Aim
From the article below on the "why" of inbound marketing, list each thing the author, as a former employee, believed inbound would ultimately do for an organization.

Text section

_____

I have been submersed and engaged with the inbound marketing community for about 4 years now. I’ve been both a customer of HubSpot and a partner agency. As an agency, I help spread “the good news” about the advantages inbound has over traditional marketing and how it can enhance those old school ways of advertising.  

But up until now, when I watched a video of Marcus Sheridan’s session that I missed at INBOUND 2015, I never realized that I hadn’t been thinking about the “why” of inbound marketing.

Sure inbound marketing has proven itself to be more cost effective and get more traffic, leads and sales.  We all want those things. But the why we do it, that takes a little bit of thought.

While I may not fully have my answer yet, I wanted to use this article to explore the direction I am leaning.  As a former employee of companies that have used HubSpot, I believed in inbound because it would ultimately make things run smoother, leaner, and save the organization money.  These are all things management loves to salivate over.


But going back to that former employee mindset, I also realized I was looking for a more accepting culture.  A culture that embraces change, nurtures new ideas and helps the company and its employees become better and healthier.

Unfortunately, I can’t say I’ve ever had a job that truly embraces forward progress at this level across all departments, which may be why I chose to become an agency owner and take that responsibility on myself (call me crazy).

If you’re reading this as an employee of a company who has created an environment or situation like what I’m describing, you may be nodding your head in agreement and pondering your next move in life.


If you’re reading this as a member of the management or executive team, I would recommend you take a step back and ask yourself, “Is our company forward thinking and always changing to stay in the game?”.  If you can’t answer that, it might be time to survey your employees and get their perspective (assuming they are brave enough to answer you honestly, that is).

_____

Provided material
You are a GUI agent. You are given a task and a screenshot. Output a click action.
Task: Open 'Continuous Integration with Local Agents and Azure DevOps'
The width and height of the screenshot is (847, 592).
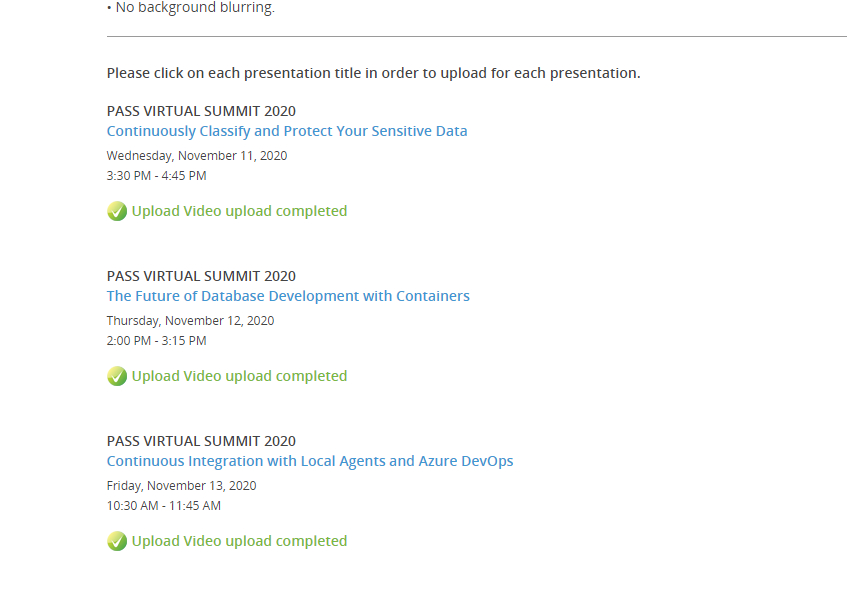pos(310,461)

_____

Written answer
- Make things run smoother
- Make things run leaner
- Save the organization money